The new six-cylinder engine in the BMW X3 M and X4 M produces the same power, but a peak torque figure up to 100Nm behind the pair's closest rival, the Mercedes-AMG GLC 63.
Yet BMW M president, Markus Flasch, remains unconcerned. Speaking with Australian journalists in a teleconference last week, Flasch offered his view that the BMW X3 M holds an advantage over its competitor from Stuttgart.
"Personally, I like V8 engines..." Flasch told carsales during a teleconference call last week, "but I still think that a straight six – something that the competition would also like to have… [is] an iconic engine, a high-performance engine.
"When we talk about the X3 M or the X4 M, where the direct competition offers a V8, price-wise you don't miss anything in our cars.
"It's the other way around. The advantage of our car in this segment is not just the more economical fuel consumption, but it's less weight in the front of the vehicle that makes the X3 M much more fun to drive than V8-driven cars, so I don't see a disadvantage there. I see an advantage on the performance and the fuel economy side."
Australia will likely be a strong market for the X3 M and X4 M, given our preference for SUVs and our love of high-performance vehicles. This has elevated Australia to fourth place in the world for sales volumes of BMW M cars and second place as a percentage of market share. Currently, the best selling BMW M vehicle in the world, and in Australia specifically, is the X3 M40i – not an out-and-out M car so much as an M Performance model. It speaks to the increasing importance of SUVs (or SAVs, as BMW prefers to label them) in the BMW range.

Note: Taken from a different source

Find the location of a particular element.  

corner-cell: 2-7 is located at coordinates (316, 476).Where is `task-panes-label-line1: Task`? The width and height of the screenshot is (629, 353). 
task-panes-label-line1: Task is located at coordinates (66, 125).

"SUV sales are very important for BMW M," Flasch acknowledged.
"We've found a way to not just put high-output engines in SUVs, but we've found ways to distinguish the character of these cars to basically give you... the driving dynamics based on sedans...
"This was also the target for the X3 and X4 M development. We didn't want to create just an M version of the X3, we wanted to create the M3 in an SAV ['Sports Activity Vehicle'] segment. I think we've achieved that goal and this is how we'll go forward. This is why SUVs are so relevant...
"We have customers that live in surroundings with bad roads, customers that want to transport mountain bikes and skis. For those customers an M high-performance SAV is the perfect vehicle – and we will see more of those SAVs in future..."
The turbocharged petrol engine powering the X3 and X4 M variants is an inline six-cylinder, dubbed S58 in BMW's internal coding system. It's the same engine that will power the next M3 and M4 and produces peak output of 375kW and 600Nm.
"The S58 engine is our new icon... the engine is pretty much brand new," Flasch declared.
"We made sure that we achieved a character of a high-revving, torquey straight six so that you won't have the feeling of just [low-end] and [mid-range] torque... it will have very nice torque distribution towards the top of the redline. This was a great challenge [with] turbocharging...
"We have kept only a few components from the S55 engine... we would call it 95-97 per cent brand new."